(Available records Opens)
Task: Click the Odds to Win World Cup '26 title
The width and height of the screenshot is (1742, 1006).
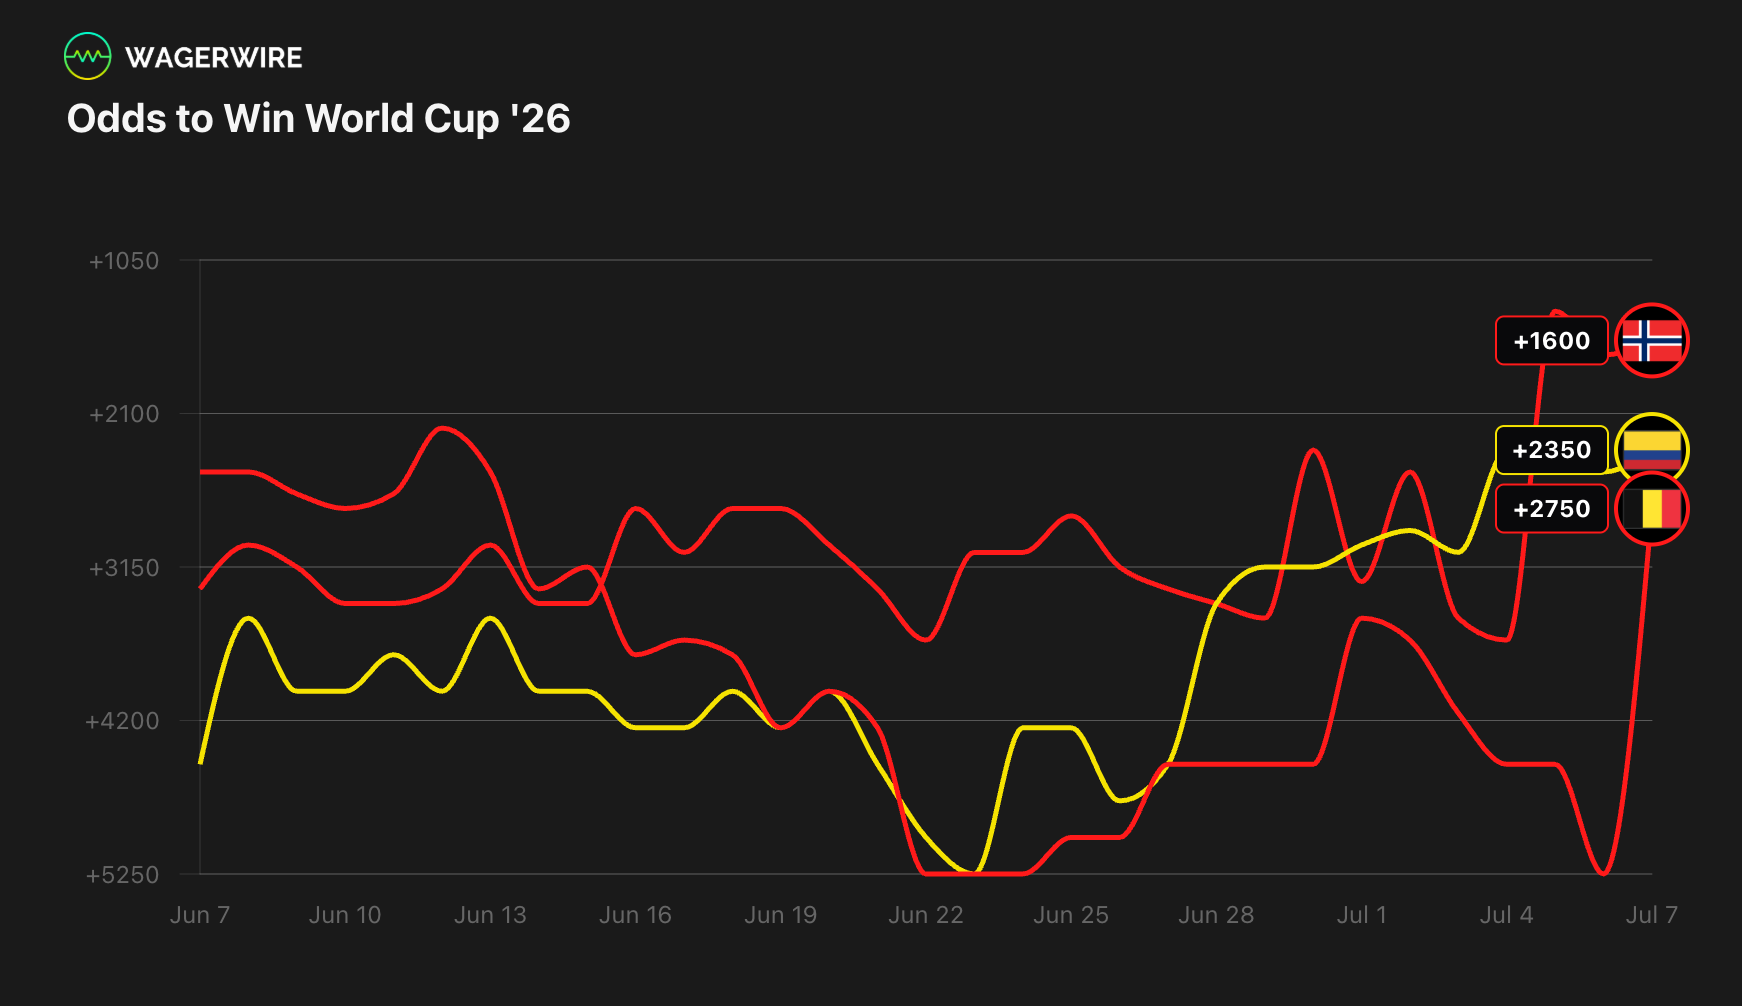Action: [318, 119]
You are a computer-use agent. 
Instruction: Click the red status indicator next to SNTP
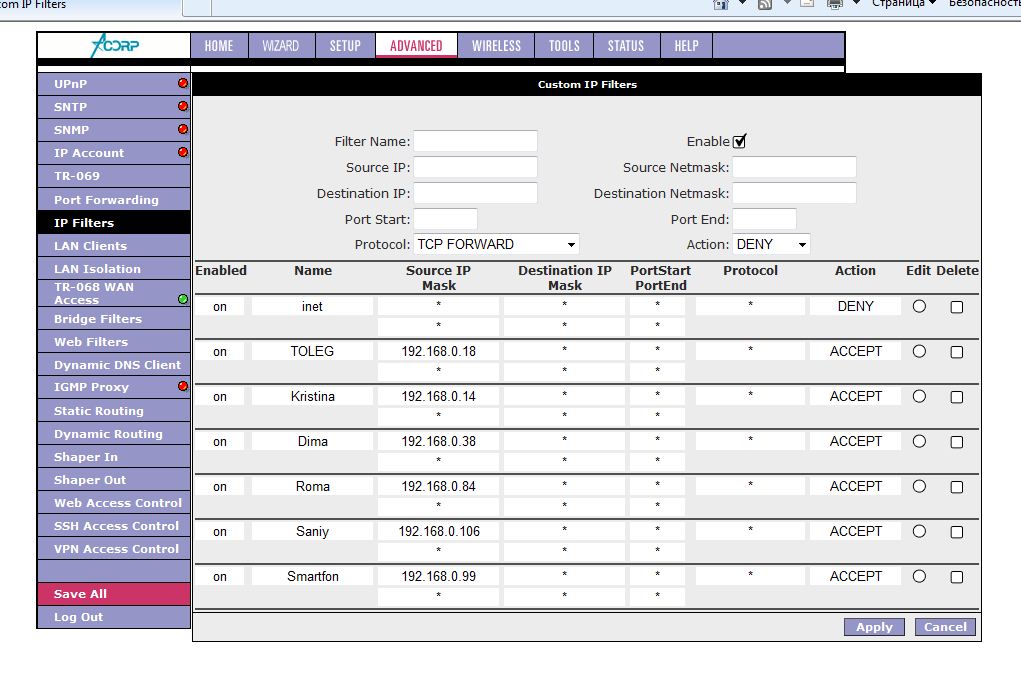(x=183, y=106)
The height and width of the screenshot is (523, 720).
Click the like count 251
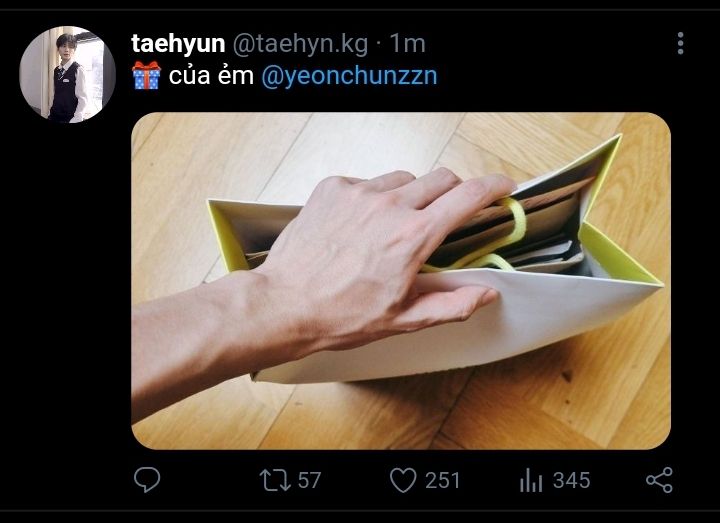click(x=442, y=480)
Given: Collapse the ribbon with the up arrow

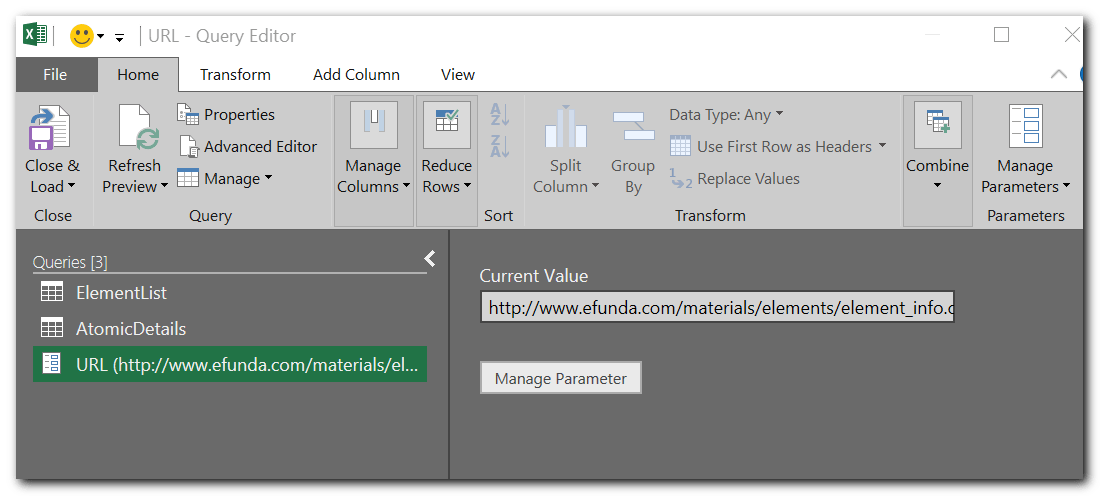Looking at the screenshot, I should (x=1059, y=74).
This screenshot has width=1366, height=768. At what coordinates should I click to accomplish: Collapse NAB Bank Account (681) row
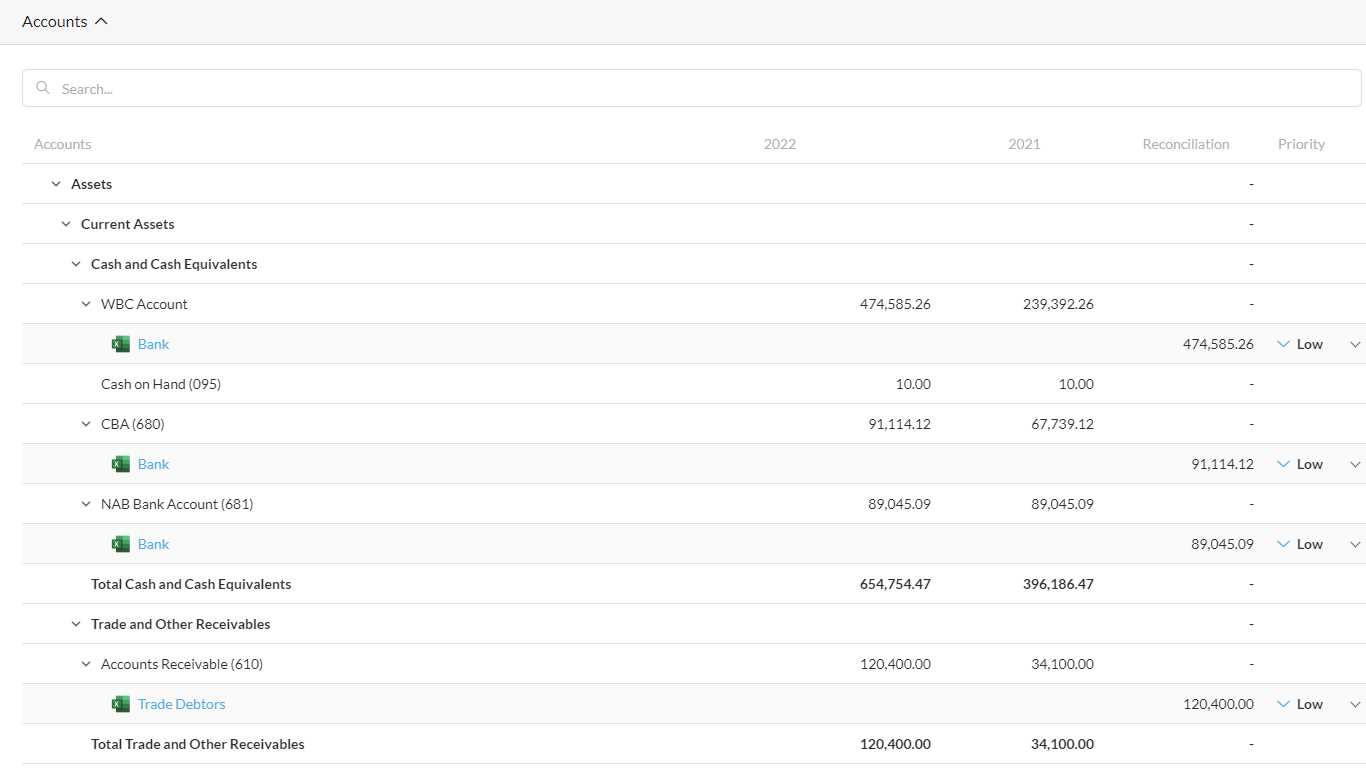point(86,504)
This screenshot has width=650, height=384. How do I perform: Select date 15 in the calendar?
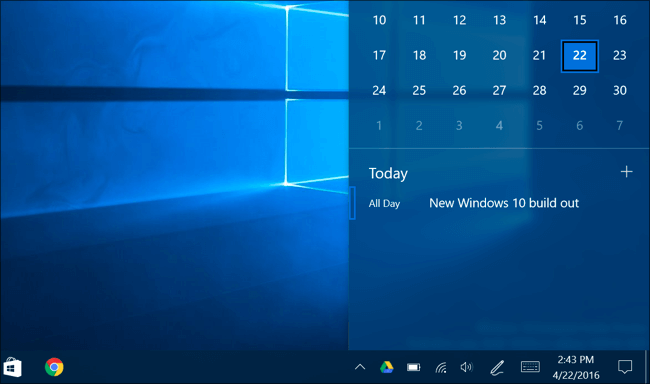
(Available records Closes)
Task objective:
Pictures should be skipped, and the records retyped word for word.

Result of the task:
Task: Click the Odds to Win World Cup '26 title
The width and height of the screenshot is (1742, 1006).
Action: [318, 119]
You are a computer-use agent. 
Instruction: Click the red status indicator next to SNTP
(x=183, y=106)
The height and width of the screenshot is (523, 720).
Click the like count 251
click(x=442, y=480)
Given: Collapse the ribbon with the up arrow

Looking at the screenshot, I should (x=1059, y=74).
This screenshot has width=1366, height=768. At what coordinates should I click to accomplish: Collapse NAB Bank Account (681) row
point(86,504)
This screenshot has width=650, height=384. How do I perform: Select date 15 in the calendar?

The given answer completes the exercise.